[Numpy-discussion] behavior of masked arrays

Fri Mar 7 10:37:04 EST 2008

On Friday 07 March 2008 09:56:59 Giorgio F. Gilestro wrote:
> Hi Everybody,

> My understanding is that only a few functions will be able to properly
> use MA during execution. Is this correct or am I missing something here?

Giogio,
You're right: there's no full support of masked arrays in Scipy yet. I ported 
some functions I needed for my own research, you'll find them in 
numpy.ma.mstast and numpy.ma.morestats, but many, many more are missing.

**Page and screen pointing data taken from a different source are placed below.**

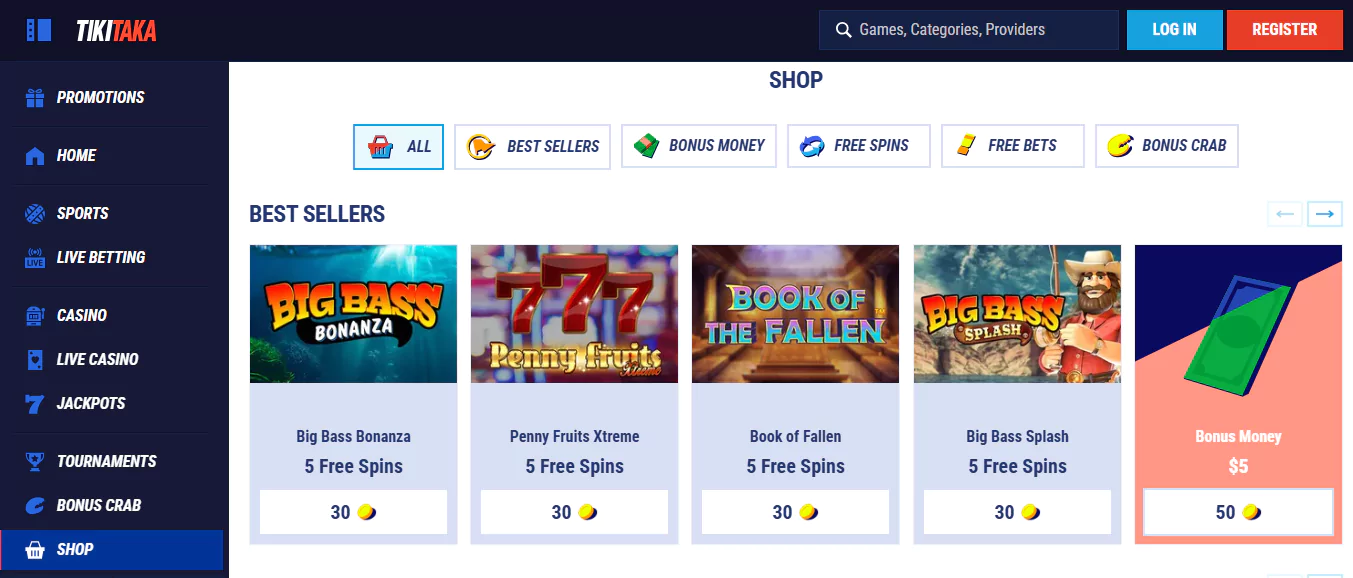Open Tournaments via the trophy icon
This screenshot has width=1353, height=578.
tap(35, 462)
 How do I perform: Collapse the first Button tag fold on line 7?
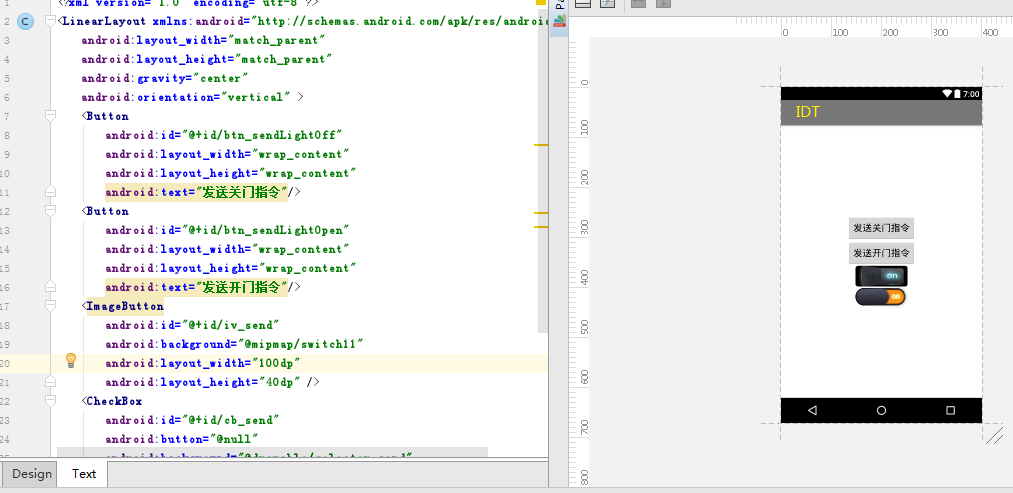pos(51,116)
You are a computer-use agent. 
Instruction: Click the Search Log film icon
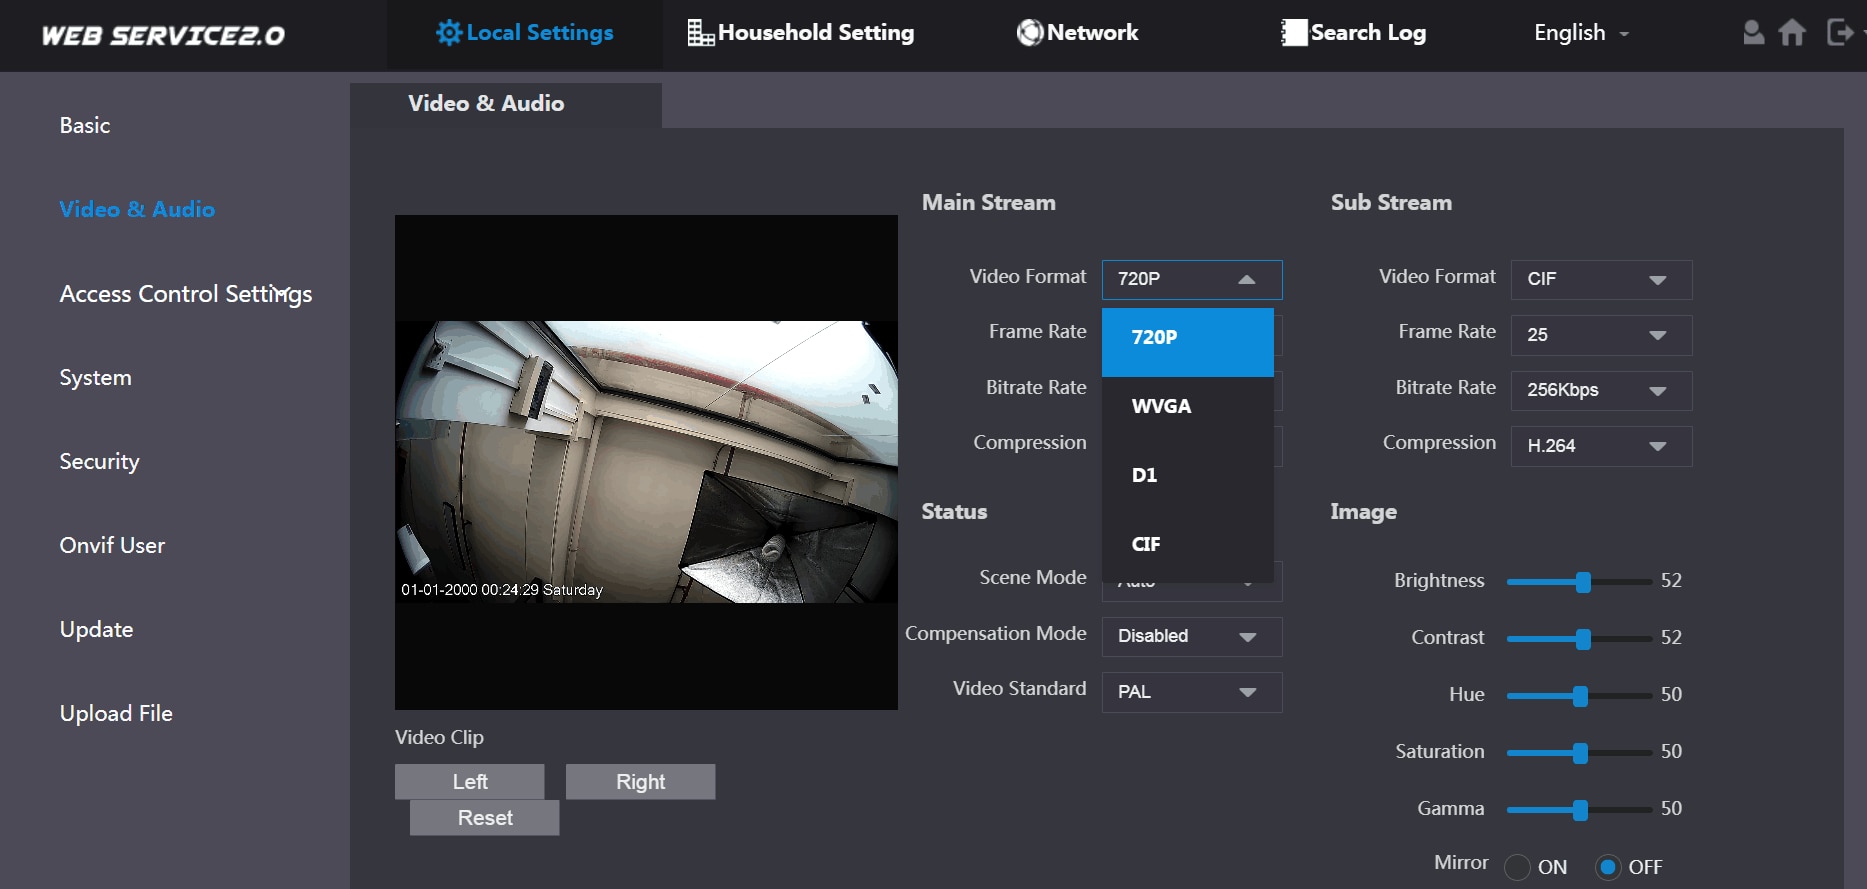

In your particular example, masked arrays are simply/silently converted to 
regular ndarray with the internal use of numpy.asarray in _chk2_asarray. 
Therefore, you're losing your mask...

You have several options:
1. Rewrite the function(s) you need to make sure masked arrays are properly 
handled. In your case, that'd mean rewriting _chk2_asarray to use 
numpy.asanyarray instead of numpy.asarray, and using the numpy.ma functions 
instead of their numpy.counterparts (that last step might not be necessary, 
but we need to check that). 

2. Don't use masked arrays, but compressed arrays, that is, arrays where the 
missing values have been discarded with a.compressed(). That way, you have 
ndarrays that are processed properly. 
In your case, that'd imply to define a common mask for your samples, select 
the rows/columns depending on you axis, and apply ttest_ind on each 
compressed row/column.

Of course, the #1 solution sounds like the best for the community.

On a side note:
* That particular function (ttest_ind) uses mean and var as functions: I'm 
sure it'd be better to use the corresponding methods, that way masked arrays 
could be taken into account more easily.